Once when I was a kid, I braved the clock and stayed up until 10:30 p.m. (central time) to see if there was any good TV beyond the void of the late news. We had a temperamental color television, so Johnny Carson had an excessively pink, flushed look about him. I wasn't impressed. I didn't really cotton to late night television for a long time after that, until my local CBS affiliate started running and re-running the "Planet of the Apes" movies on a four- or five-week cycle. Charlton Heston. Apes. Cool.
At some point, though, probably in junior high, I started pausing when I flipped past "The Tonight Show." It seemed like that Carson guy was always saying something funny.
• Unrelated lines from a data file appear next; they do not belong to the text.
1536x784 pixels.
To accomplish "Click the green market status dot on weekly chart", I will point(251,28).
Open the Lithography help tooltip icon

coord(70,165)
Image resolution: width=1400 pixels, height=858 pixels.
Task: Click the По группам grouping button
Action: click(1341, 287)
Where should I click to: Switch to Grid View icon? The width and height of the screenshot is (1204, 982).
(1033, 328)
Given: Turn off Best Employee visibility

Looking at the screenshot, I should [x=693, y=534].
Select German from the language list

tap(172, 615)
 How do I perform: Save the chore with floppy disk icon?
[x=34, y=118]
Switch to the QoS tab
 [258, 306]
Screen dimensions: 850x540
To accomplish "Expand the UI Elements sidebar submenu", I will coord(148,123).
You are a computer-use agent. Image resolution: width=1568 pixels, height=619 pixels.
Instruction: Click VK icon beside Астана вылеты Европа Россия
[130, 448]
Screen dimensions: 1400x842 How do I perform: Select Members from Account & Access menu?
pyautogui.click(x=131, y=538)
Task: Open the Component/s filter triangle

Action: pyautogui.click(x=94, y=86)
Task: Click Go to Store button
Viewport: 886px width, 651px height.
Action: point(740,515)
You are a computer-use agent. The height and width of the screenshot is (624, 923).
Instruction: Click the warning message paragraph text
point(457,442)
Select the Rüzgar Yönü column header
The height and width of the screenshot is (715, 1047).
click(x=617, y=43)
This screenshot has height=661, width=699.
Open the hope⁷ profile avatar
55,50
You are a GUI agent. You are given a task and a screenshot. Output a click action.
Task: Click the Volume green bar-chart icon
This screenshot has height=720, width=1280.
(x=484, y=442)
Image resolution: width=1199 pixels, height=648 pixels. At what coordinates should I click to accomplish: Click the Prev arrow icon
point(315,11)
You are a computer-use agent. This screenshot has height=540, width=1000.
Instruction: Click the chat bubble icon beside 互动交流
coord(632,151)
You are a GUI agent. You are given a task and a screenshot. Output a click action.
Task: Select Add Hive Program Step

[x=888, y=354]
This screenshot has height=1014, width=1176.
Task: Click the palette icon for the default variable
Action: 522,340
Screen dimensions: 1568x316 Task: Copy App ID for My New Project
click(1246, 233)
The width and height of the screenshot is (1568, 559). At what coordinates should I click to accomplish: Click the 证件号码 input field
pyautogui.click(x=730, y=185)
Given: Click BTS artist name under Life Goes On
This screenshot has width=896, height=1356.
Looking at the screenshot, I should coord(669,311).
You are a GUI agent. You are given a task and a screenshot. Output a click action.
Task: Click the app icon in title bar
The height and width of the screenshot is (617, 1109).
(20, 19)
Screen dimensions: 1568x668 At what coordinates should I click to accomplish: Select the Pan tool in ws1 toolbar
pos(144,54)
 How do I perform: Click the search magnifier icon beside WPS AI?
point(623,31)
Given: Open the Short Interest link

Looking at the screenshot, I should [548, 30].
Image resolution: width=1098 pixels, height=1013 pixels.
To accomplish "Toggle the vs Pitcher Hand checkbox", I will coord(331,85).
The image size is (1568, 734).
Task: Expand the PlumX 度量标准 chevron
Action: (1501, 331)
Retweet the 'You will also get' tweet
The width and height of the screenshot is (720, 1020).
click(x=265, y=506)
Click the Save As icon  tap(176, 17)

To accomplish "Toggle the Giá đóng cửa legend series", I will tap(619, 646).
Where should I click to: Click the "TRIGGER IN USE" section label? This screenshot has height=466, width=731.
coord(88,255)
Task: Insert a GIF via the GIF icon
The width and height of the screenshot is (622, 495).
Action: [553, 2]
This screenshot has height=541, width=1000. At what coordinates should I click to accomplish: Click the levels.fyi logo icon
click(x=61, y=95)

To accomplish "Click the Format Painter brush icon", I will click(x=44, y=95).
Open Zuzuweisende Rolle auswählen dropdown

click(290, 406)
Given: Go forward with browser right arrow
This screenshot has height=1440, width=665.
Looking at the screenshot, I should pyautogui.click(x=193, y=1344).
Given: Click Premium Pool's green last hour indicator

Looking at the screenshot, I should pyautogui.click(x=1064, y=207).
Eventually, I got to be a regular -- late night snack and soda, tuning in for my monologue fix five nights a week.
I never figured out Carson's politics. I don't know if anyone did. He was an equal opportunity jokester -- never too hard on his targets and he seemed to really like people, but no one was ever quite safe, either. He was just funny. And that was enough. When he left the Tonight Show, the Tonight Show came off my viewing schedule. Leno never cut it with me. He's funny, I guess, but he's no Johnny Carson. His real function in life is to spare us the realization that David Letterman isn't Johnny Carson, either.
Johnny Carson died this weekend. He was 79.